Actually, there are a number of collisions between mountain and city type.
I'd make the city type smaller and not reversed out—you want symbol types to be more distinct. Given your saturated land-ownership colors, you're probably right to reverse park and forst labels out of them... they may not need the halo. Consider a bolder weight instead to make them distinct. If they still aren't reading right, adjust the kerning SLIGHTLY (despite what Dennis says

)—I find reversed out type needs a little more kerning, like 10% tracking, to read the same as positive type of the same size and weight.
Is this actually land OWNERSHIP, or administration? Usually, at least out here in Minnesota, National Forests have significant private inholdings. Maybe in California it's different.
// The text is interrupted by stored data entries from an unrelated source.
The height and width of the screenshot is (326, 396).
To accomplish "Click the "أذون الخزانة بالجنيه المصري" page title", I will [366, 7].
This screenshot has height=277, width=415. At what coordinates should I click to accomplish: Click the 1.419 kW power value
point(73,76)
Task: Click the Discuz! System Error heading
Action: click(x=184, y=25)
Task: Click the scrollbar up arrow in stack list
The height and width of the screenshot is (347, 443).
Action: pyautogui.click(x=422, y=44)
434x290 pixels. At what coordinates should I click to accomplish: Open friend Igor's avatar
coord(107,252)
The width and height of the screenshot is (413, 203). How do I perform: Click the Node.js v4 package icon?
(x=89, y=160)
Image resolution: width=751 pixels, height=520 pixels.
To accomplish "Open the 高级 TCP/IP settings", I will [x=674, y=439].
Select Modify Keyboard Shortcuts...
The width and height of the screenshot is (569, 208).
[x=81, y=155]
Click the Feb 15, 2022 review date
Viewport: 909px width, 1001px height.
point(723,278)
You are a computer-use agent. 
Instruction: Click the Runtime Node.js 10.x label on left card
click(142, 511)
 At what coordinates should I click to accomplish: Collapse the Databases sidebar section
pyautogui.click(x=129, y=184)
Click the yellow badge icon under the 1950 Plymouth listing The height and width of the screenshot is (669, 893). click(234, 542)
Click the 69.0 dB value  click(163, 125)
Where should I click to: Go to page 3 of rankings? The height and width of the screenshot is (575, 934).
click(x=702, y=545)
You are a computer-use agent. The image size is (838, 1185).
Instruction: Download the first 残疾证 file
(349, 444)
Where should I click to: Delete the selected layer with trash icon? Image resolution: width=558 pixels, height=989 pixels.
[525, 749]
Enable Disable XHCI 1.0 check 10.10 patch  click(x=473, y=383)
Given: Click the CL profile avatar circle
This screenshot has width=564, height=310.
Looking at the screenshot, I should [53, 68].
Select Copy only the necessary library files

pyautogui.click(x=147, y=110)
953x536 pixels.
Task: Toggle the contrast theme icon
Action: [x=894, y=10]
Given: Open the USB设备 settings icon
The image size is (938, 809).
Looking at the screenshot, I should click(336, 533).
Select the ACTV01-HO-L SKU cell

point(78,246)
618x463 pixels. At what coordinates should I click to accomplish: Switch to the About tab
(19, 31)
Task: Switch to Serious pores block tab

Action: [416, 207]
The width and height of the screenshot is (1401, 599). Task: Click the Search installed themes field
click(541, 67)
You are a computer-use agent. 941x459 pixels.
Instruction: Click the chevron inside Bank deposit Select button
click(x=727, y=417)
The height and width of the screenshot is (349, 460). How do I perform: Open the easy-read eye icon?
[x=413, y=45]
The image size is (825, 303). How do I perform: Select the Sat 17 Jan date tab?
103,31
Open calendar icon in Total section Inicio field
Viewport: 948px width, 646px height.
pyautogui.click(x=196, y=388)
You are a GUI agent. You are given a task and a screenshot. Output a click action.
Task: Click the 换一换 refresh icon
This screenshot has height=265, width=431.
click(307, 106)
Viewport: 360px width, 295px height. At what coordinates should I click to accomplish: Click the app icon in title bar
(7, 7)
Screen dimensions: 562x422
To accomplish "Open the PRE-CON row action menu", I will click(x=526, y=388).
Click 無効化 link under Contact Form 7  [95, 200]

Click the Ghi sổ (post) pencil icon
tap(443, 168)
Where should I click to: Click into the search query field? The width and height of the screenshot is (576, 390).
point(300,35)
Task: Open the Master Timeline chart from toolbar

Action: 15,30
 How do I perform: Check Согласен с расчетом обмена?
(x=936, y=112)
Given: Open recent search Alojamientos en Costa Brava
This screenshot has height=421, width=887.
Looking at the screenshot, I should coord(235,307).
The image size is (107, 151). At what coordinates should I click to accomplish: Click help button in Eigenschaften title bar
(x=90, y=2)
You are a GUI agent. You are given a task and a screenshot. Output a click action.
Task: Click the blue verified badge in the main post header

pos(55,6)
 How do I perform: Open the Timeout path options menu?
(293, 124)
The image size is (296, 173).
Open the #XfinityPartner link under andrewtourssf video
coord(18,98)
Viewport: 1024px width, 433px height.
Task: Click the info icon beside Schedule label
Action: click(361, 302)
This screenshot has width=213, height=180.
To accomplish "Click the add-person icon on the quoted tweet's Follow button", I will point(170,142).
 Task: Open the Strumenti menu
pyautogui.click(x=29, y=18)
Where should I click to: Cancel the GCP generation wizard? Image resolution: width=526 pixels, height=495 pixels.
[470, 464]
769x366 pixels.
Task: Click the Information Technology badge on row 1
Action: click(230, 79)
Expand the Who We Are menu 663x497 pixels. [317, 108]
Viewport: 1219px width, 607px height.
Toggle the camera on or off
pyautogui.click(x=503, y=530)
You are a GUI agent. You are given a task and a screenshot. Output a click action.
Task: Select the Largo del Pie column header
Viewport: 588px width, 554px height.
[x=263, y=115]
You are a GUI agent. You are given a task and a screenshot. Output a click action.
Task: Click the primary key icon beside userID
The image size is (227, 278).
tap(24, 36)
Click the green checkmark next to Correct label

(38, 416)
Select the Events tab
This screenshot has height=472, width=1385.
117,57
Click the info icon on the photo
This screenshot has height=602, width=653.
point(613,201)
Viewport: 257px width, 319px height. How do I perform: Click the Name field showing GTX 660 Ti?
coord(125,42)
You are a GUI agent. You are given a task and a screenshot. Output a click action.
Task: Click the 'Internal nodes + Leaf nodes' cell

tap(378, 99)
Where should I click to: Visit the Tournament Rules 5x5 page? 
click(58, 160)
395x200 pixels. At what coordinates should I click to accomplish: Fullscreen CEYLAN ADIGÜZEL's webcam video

Consider whether you want to show Interstate highways different from ofther freeways, and also if an additional level of major non-freeway roads would be useful.
I think the county lines should be more texturally different from other lines; like some of the land ownership shapes, they denote a jurisdiction rather than a route. The highway line should be somehow different enough to make this clear... not sure what would work best, but I'd start with a much lighter tint but heavier weight line. Also, the color of the ecosystem border whould be different from the highway line.
I'm not sure about treating the ecosystem border as a dashed line. It still denotes a hard line, and ecosystems are fuzzily bounded. I'd look at options that involve vignetting/ghosting, blurring, or otherwise suggesting rather than delineating the boundary. Using such a generalized shape with a hard-ish line ends up looking like incompatible scales of generalization, if that makes sense.